The data-fetching flow with React Query looks like this:

• Create a custom hook using useQuery with a query key and query function.
• Use the custom hook in components.
• Read loading while the request is in progress.
• Read data after success, and error if the request fails.
• Use onSuccess and onError callbacks for side effects after queries and mutations.

React Query also makes it easy to do useful things like retrying failed calls, refetching when users refocus the window, query cancellation, and more.

When updating API data with mutations, we often perform optimistic updates via queryClient.setQueryData in onMutate, so the UI updates instantly before the request completes. If the API call fails, we revert in onError.

In other cases, we do not patch query data manually and instead invalidate queries for refetching. A practical rule of thumb for us is:

• Patch query data when it is currently visible in the UI.
• Invalidate queries for data used on pages that are not currently visible.

That gives us instant UI updates on the current page while avoiding lots of manual cache patching for off-screen data.
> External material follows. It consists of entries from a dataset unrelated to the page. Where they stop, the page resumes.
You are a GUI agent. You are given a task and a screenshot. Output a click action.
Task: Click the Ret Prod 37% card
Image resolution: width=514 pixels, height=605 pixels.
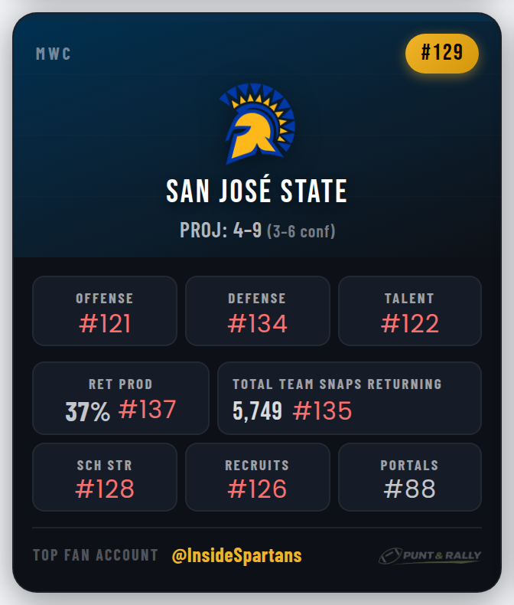click(120, 398)
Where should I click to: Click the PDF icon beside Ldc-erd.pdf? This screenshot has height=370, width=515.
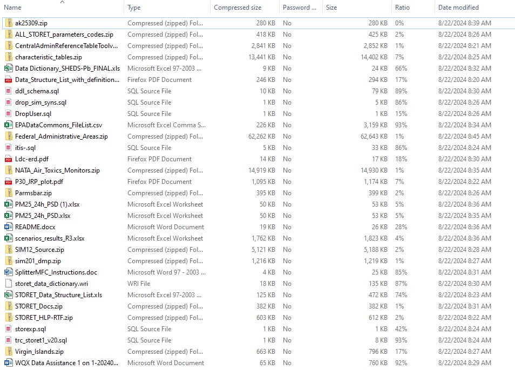coord(8,159)
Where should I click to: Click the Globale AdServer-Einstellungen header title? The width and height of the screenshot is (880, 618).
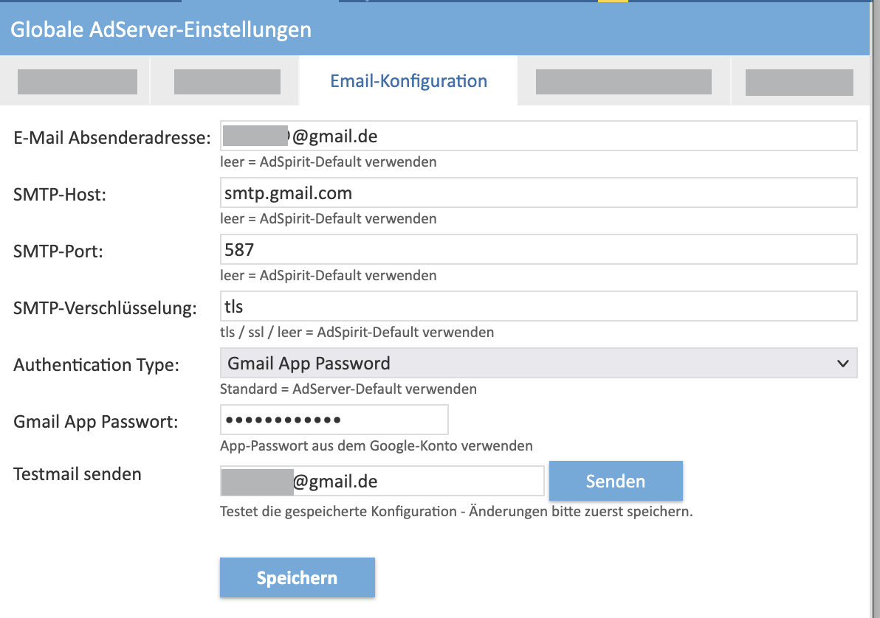(x=161, y=29)
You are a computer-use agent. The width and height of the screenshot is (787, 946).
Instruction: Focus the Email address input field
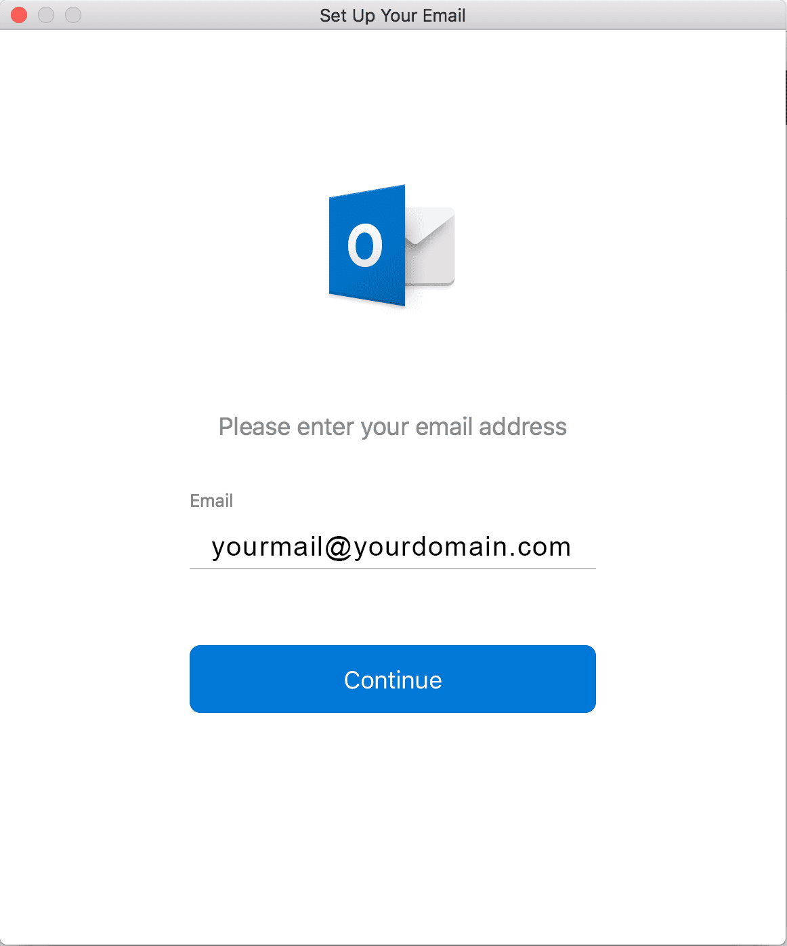[x=393, y=547]
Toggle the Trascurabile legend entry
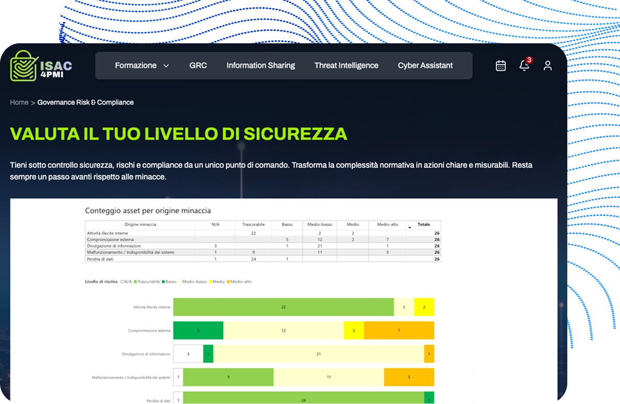The height and width of the screenshot is (404, 620). click(148, 282)
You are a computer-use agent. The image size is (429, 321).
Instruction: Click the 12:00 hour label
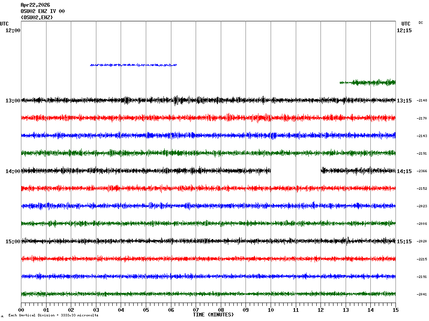pyautogui.click(x=13, y=31)
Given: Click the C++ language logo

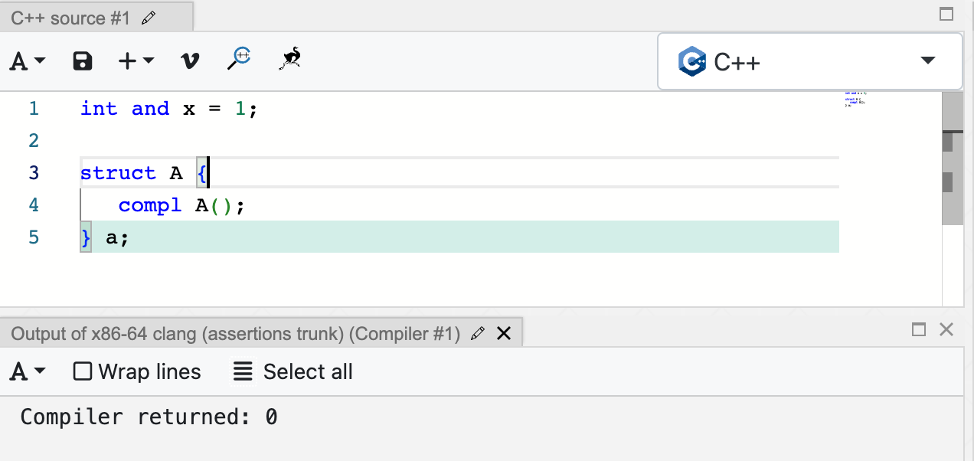Looking at the screenshot, I should [692, 61].
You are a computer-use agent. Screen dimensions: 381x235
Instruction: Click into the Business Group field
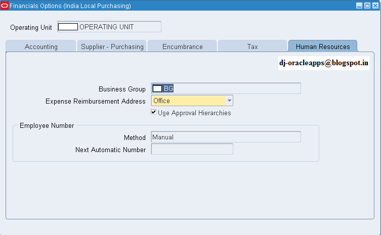[x=226, y=88]
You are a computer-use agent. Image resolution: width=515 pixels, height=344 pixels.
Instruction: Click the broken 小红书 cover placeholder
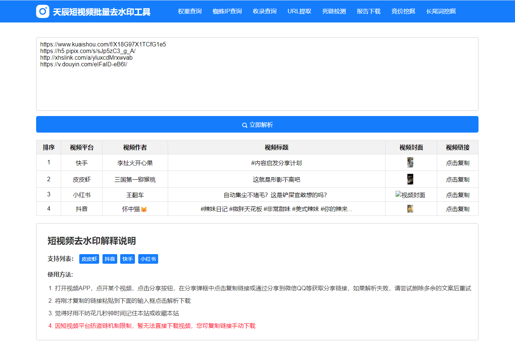[410, 194]

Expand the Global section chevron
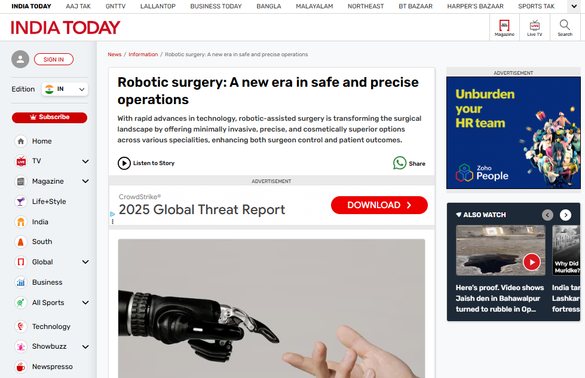click(85, 262)
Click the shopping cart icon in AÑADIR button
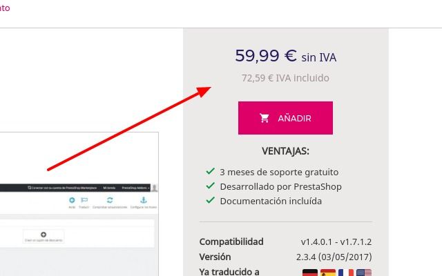The image size is (442, 276). (x=264, y=118)
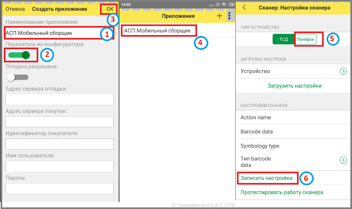Go back using the left chevron
352x209 pixels.
click(x=244, y=7)
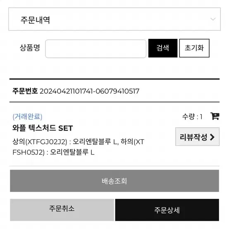Click the arrow icon in 리뷰작성 button
This screenshot has height=229, width=229.
tap(212, 137)
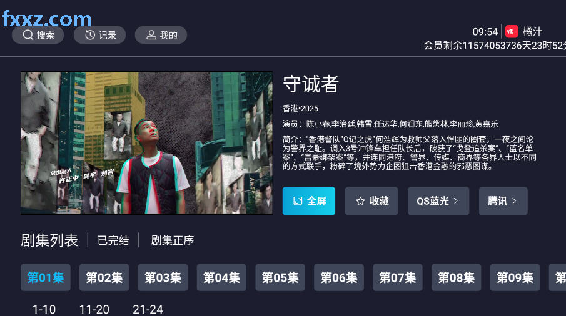Click the membership remaining time text
The image size is (566, 316).
(x=495, y=46)
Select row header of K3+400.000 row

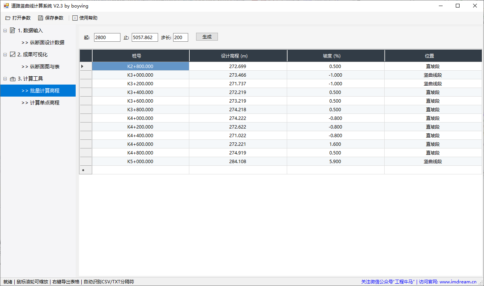point(85,92)
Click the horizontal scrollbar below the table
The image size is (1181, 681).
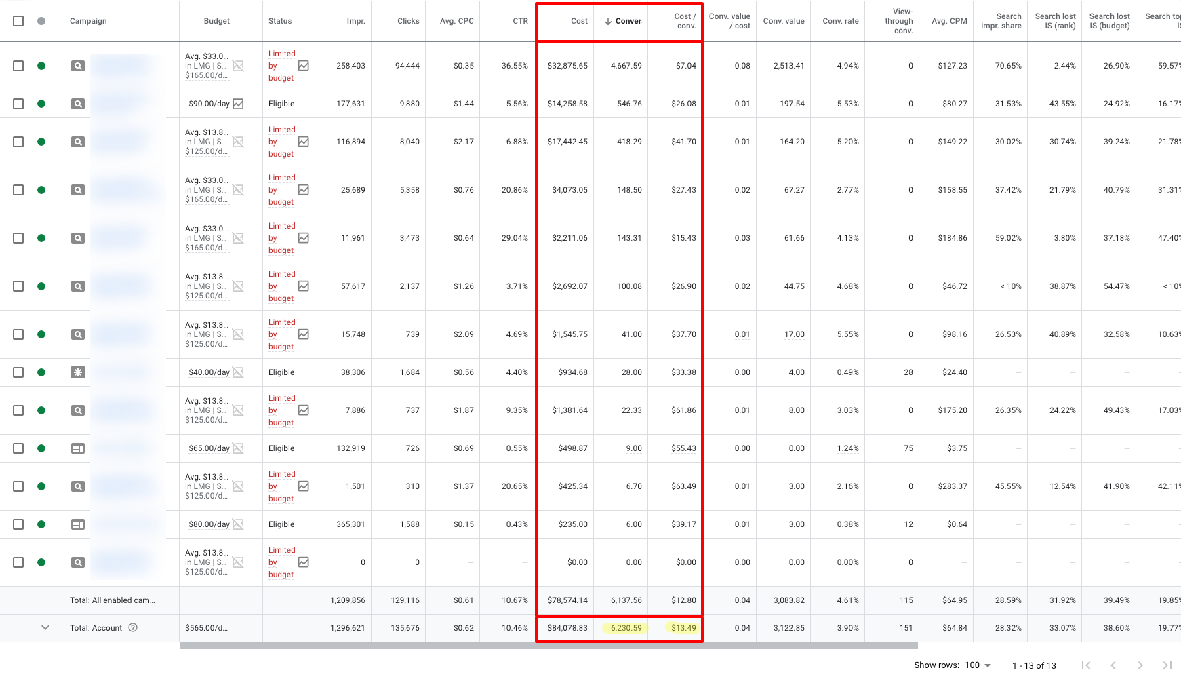[x=548, y=646]
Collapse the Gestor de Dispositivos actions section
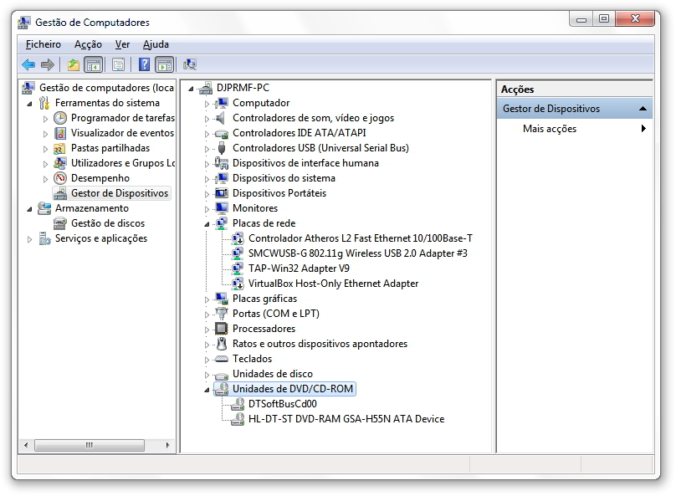The width and height of the screenshot is (676, 496). 643,109
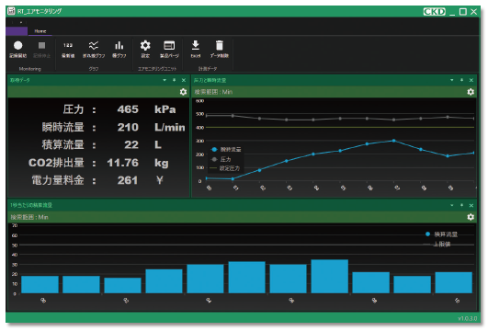Toggle the gray pressure legend series

point(221,159)
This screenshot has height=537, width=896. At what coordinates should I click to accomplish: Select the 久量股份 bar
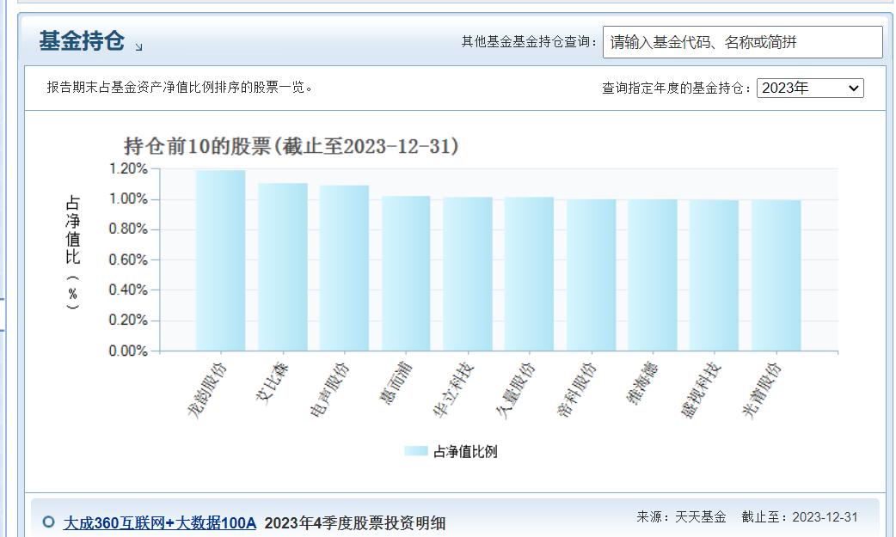coord(529,274)
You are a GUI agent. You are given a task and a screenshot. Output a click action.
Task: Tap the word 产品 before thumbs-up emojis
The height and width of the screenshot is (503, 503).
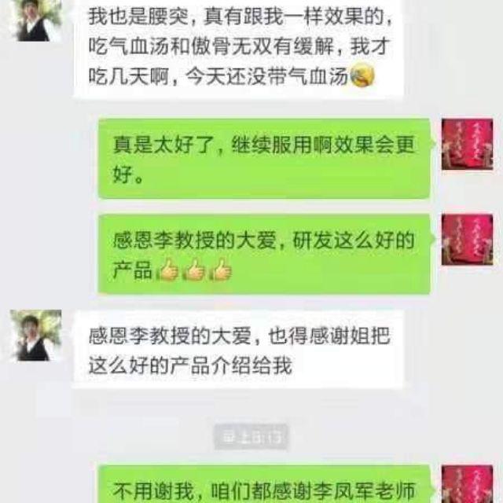tap(133, 270)
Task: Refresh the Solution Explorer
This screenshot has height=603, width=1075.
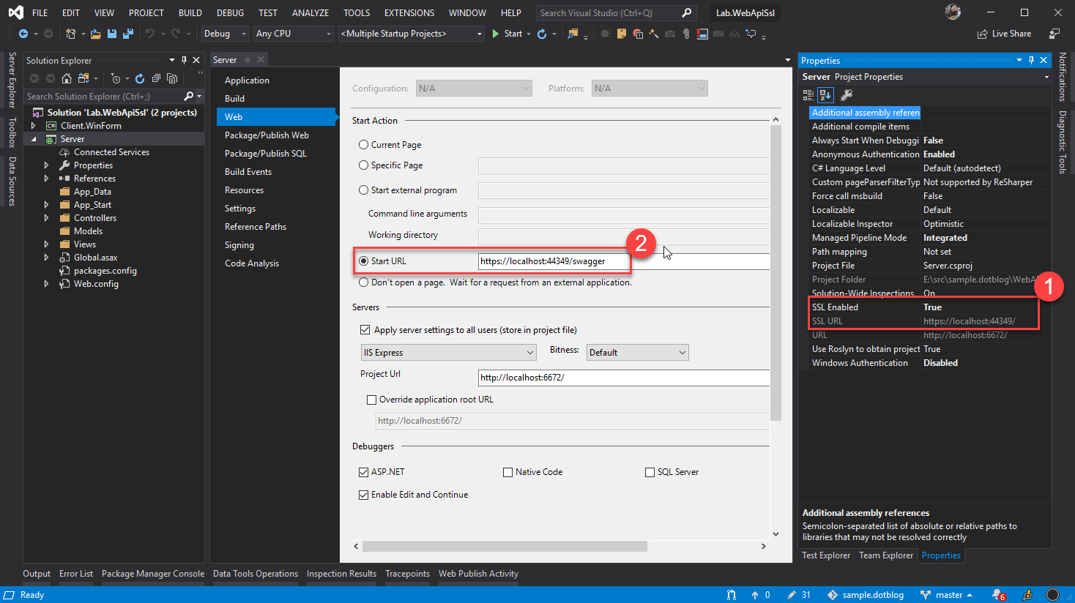Action: click(141, 78)
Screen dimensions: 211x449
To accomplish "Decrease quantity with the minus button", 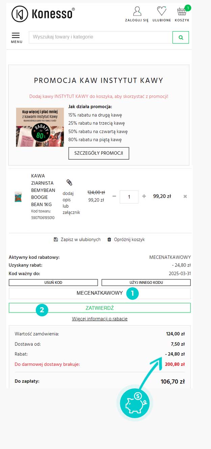I will tap(114, 197).
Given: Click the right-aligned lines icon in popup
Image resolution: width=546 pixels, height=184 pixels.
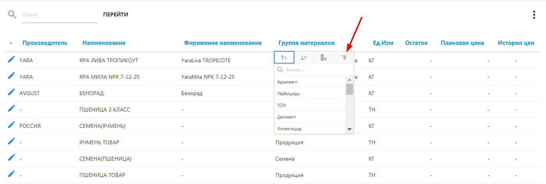Looking at the screenshot, I should (344, 57).
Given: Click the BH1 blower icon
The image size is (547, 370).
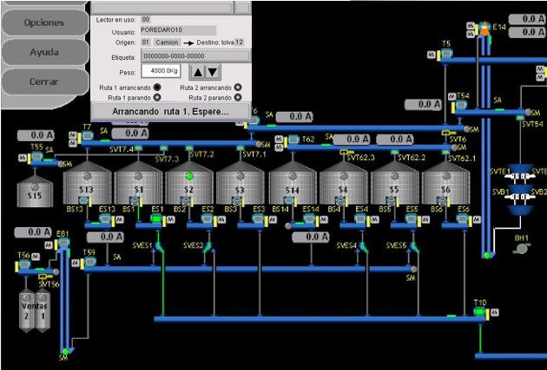Looking at the screenshot, I should coord(521,248).
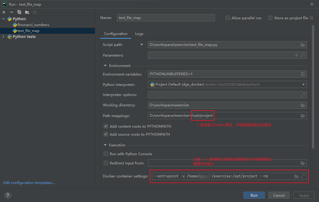This screenshot has width=319, height=202.
Task: Enable Run with Python Console
Action: coord(106,154)
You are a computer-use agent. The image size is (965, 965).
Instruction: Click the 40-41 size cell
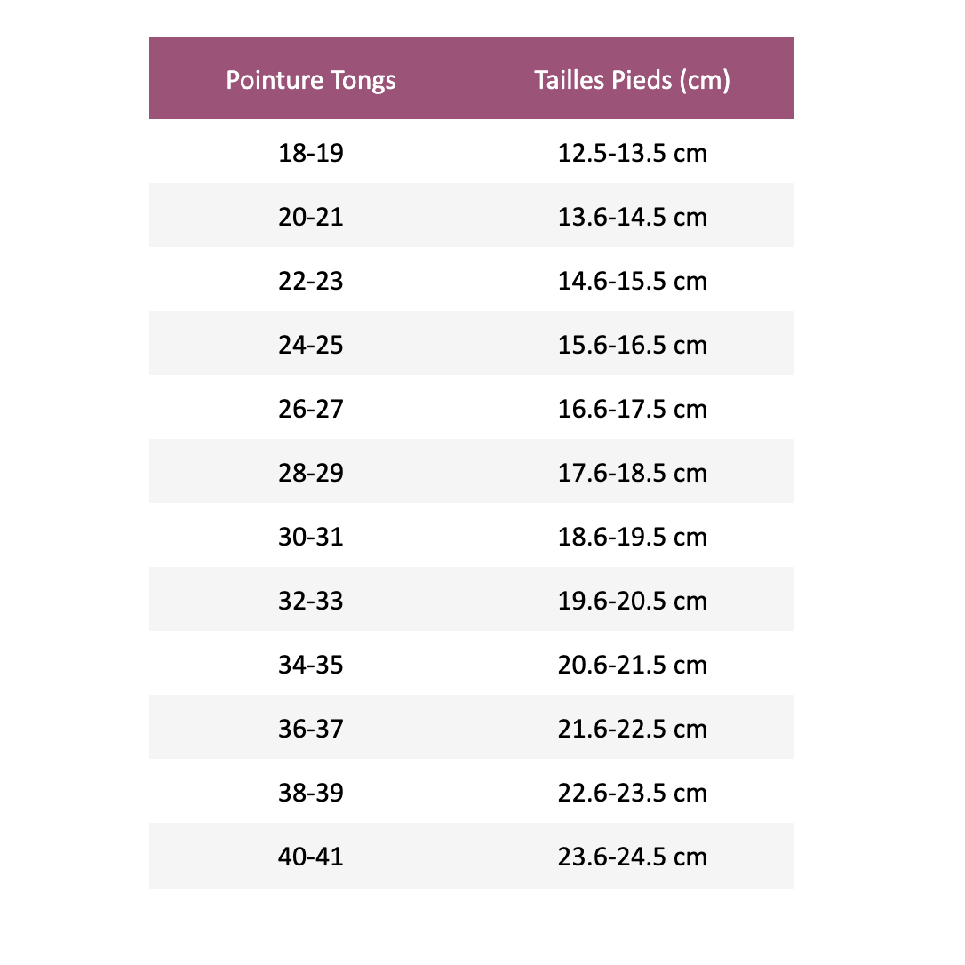(x=311, y=857)
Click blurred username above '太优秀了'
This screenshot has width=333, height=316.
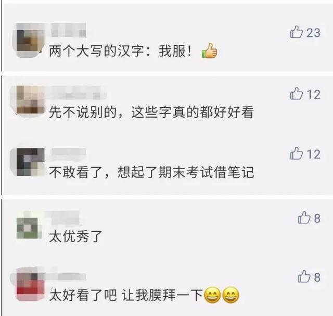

Beware of combining too much data into one API route

We hit an issue with an API call we had refactored to return a large amount of data needed on initial page load (for example, all sidebar items). A bug in a subset of that server logic caused the call to take 40+ seconds because of a timeout/retry mechanism.

That meant users saw a loading screen for 40+ seconds because one combined API response could not fully resolve.

The more data you move into one API call, the more points of failure you introduce for that call, which is risky when a large part of your UI depends on it.

Error handling is also less clear: it becomes harder to tell which part of a large response caused failure, and the client may need to parse complex error structures to render useful UI errors.

When calls are split more thoughtfully, you are in a better position to show partial UI and specific error messages for only the sections that fail.

Another benefit (especially with React Query) is more precise invalidation. Smaller, focused routes make it easier to invalidate the right query and reduce overfetching.

ℹ GraphQL APIs are also useful in this context because they allow more precise field selection in a single request.

Normalized cache and overfetching data

With Redux, you can keep a normalized cache where entities are stored without duplication and referenced from one source of truth.

For example, in a Twitter-like app that shows tweet lists and tweet detail pages, a normalized cache might look like:

const store = {
  tweets: {
    ids: [1, 2, 3],
    entities: {
      1: { message: "Hello world", replyCount: 8, likes: 30 },
      2: { message: "Goodbye world", replyCount: 12, likes: 28 },
      3: { message: "YOLO", replyCount: 32, likes: 1003 },
    },
  },
};

If a user opens tweet 1, likes it, and increments from 30 to 31, the same entity reference updates across views:

const store = {
  tweets: {
    ids: [1, 2, 3],
    entities: {
      1: { message: "Hello world", replyCount: 8, likes: 31 },
      2: { message: "Goodbye world", replyCount: 12, likes: 28 },
      3: { message: "YOLO", replyCount: 32, likes: 1003 },
    },
  },
};

Because the data has one canonical entity reference, the like count updates instantly in all relevant UI without refetching.

With React Query, you do not get normalized caching by default. So you either:

• Invalidate all related queries after updates, or
• Manually patch all references to that entity across query results.

Invalidating many queries can cause overfetching, but it also guarantees client data stays in sync with server data and avoids reimplementing complex server-side rules in the client cache layer.